Each record should be given back exactly, with none missing.

━━ Data extract

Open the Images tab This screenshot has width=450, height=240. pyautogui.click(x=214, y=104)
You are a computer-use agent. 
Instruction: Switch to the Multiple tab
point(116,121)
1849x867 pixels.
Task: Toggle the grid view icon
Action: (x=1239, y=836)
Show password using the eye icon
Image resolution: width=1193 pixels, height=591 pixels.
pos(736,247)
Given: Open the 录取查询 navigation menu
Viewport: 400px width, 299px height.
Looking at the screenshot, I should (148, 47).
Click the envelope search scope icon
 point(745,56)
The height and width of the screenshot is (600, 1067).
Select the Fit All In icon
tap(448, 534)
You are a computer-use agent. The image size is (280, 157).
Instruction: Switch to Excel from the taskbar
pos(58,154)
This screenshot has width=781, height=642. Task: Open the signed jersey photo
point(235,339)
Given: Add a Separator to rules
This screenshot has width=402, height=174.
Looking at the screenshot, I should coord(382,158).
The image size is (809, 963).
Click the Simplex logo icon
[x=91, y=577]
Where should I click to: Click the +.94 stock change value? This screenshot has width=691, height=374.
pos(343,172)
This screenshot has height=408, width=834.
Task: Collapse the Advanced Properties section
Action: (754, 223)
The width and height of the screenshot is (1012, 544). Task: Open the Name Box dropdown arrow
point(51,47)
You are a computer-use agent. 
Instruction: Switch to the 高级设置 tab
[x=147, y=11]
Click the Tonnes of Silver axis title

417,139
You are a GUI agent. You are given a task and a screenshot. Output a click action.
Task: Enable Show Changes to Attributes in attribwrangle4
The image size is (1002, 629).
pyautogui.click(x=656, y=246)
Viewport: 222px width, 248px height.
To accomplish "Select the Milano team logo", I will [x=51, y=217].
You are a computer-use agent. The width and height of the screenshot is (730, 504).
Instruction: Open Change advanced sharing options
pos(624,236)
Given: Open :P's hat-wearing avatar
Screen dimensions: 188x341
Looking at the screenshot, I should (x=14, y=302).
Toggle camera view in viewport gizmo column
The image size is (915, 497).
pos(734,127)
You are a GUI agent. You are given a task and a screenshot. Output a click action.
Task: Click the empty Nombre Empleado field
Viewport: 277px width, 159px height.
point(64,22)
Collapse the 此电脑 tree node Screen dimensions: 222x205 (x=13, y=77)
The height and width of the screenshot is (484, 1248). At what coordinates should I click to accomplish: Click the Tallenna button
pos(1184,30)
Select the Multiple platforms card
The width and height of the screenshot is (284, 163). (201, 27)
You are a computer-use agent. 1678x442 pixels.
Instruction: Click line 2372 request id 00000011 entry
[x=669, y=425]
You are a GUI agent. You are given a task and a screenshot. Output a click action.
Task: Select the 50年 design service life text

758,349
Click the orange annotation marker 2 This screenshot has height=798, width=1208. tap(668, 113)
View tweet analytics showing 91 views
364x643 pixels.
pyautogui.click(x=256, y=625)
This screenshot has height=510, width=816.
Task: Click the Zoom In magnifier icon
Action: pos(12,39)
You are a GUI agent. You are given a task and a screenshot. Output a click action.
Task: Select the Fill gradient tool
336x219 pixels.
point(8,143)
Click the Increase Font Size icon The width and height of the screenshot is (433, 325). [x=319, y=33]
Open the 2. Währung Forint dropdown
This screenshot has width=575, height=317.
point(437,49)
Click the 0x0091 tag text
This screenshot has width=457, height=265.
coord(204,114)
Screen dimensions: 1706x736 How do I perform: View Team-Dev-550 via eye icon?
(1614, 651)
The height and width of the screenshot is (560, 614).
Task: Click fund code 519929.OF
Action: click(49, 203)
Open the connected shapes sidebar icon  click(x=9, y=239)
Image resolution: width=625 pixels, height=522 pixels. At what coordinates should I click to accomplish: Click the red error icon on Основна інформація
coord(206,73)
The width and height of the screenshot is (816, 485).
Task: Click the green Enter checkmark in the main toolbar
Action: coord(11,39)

━━━━

● Solution below
Open the Images tab This screenshot has width=450, height=240. pyautogui.click(x=214, y=104)
You are a computer-use agent. 
Instruction: Switch to the Multiple tab
point(116,121)
1849x867 pixels.
Task: Toggle the grid view icon
Action: (x=1239, y=836)
Show password using the eye icon
Image resolution: width=1193 pixels, height=591 pixels.
pos(736,247)
Given: Open the 录取查询 navigation menu
Viewport: 400px width, 299px height.
Looking at the screenshot, I should (148, 47).
Click the envelope search scope icon
 point(745,56)
The height and width of the screenshot is (600, 1067).
Select the Fit All In icon
tap(448, 534)
You are a computer-use agent. The image size is (280, 157).
Instruction: Switch to Excel from the taskbar
pos(58,154)
This screenshot has width=781, height=642. Task: Open the signed jersey photo
point(235,339)
Given: Add a Separator to rules
This screenshot has width=402, height=174.
Looking at the screenshot, I should coord(382,158).
The image size is (809, 963).
Click the Simplex logo icon
[x=91, y=577]
Where should I click to: Click the +.94 stock change value? This screenshot has width=691, height=374.
pos(343,172)
This screenshot has height=408, width=834.
Task: Collapse the Advanced Properties section
Action: (754, 223)
The width and height of the screenshot is (1012, 544). Task: Open the Name Box dropdown arrow
point(51,47)
You are a computer-use agent. 
Instruction: Switch to the 高级设置 tab
[x=147, y=11]
Click the Tonnes of Silver axis title

417,139
You are a GUI agent. You are given a task and a screenshot. Output a click action.
Task: Enable Show Changes to Attributes in attribwrangle4
The image size is (1002, 629).
pyautogui.click(x=656, y=246)
Viewport: 222px width, 248px height.
To accomplish "Select the Milano team logo", I will [x=51, y=217].
You are a computer-use agent. The width and height of the screenshot is (730, 504).
Instruction: Open Change advanced sharing options
pos(624,236)
Given: Open :P's hat-wearing avatar
Screen dimensions: 188x341
Looking at the screenshot, I should (x=14, y=302).
Toggle camera view in viewport gizmo column
The image size is (915, 497).
pos(734,127)
You are a GUI agent. You are given a task and a screenshot. Output a click action.
Task: Click the empty Nombre Empleado field
Viewport: 277px width, 159px height.
point(64,22)
Collapse the 此电脑 tree node Screen dimensions: 222x205 (x=13, y=77)
The height and width of the screenshot is (484, 1248). At what coordinates should I click to accomplish: Click the Tallenna button
pos(1184,30)
Select the Multiple platforms card
The width and height of the screenshot is (284, 163). (201, 27)
You are a computer-use agent. 1678x442 pixels.
Instruction: Click line 2372 request id 00000011 entry
[x=669, y=425]
You are a GUI agent. You are given a task and a screenshot. Output a click action.
Task: Select the 50年 design service life text

758,349
Click the orange annotation marker 2 This screenshot has height=798, width=1208. tap(668, 113)
View tweet analytics showing 91 views
364x643 pixels.
pyautogui.click(x=256, y=625)
This screenshot has height=510, width=816.
Task: Click the Zoom In magnifier icon
Action: pos(12,39)
You are a GUI agent. You are given a task and a screenshot. Output a click action.
Task: Select the Fill gradient tool
336x219 pixels.
point(8,143)
Click the Increase Font Size icon The width and height of the screenshot is (433, 325). [x=319, y=33]
Open the 2. Währung Forint dropdown
This screenshot has width=575, height=317.
point(437,49)
Click the 0x0091 tag text
This screenshot has width=457, height=265.
coord(204,114)
Screen dimensions: 1706x736 How do I perform: View Team-Dev-550 via eye icon?
(1614, 651)
The height and width of the screenshot is (560, 614).
Task: Click fund code 519929.OF
Action: click(49, 203)
Open the connected shapes sidebar icon  click(x=9, y=239)
Image resolution: width=625 pixels, height=522 pixels. At what coordinates should I click to accomplish: Click the red error icon on Основна інформація
coord(206,73)
The width and height of the screenshot is (816, 485).
Task: Click the green Enter checkmark in the main toolbar
Action: coord(11,39)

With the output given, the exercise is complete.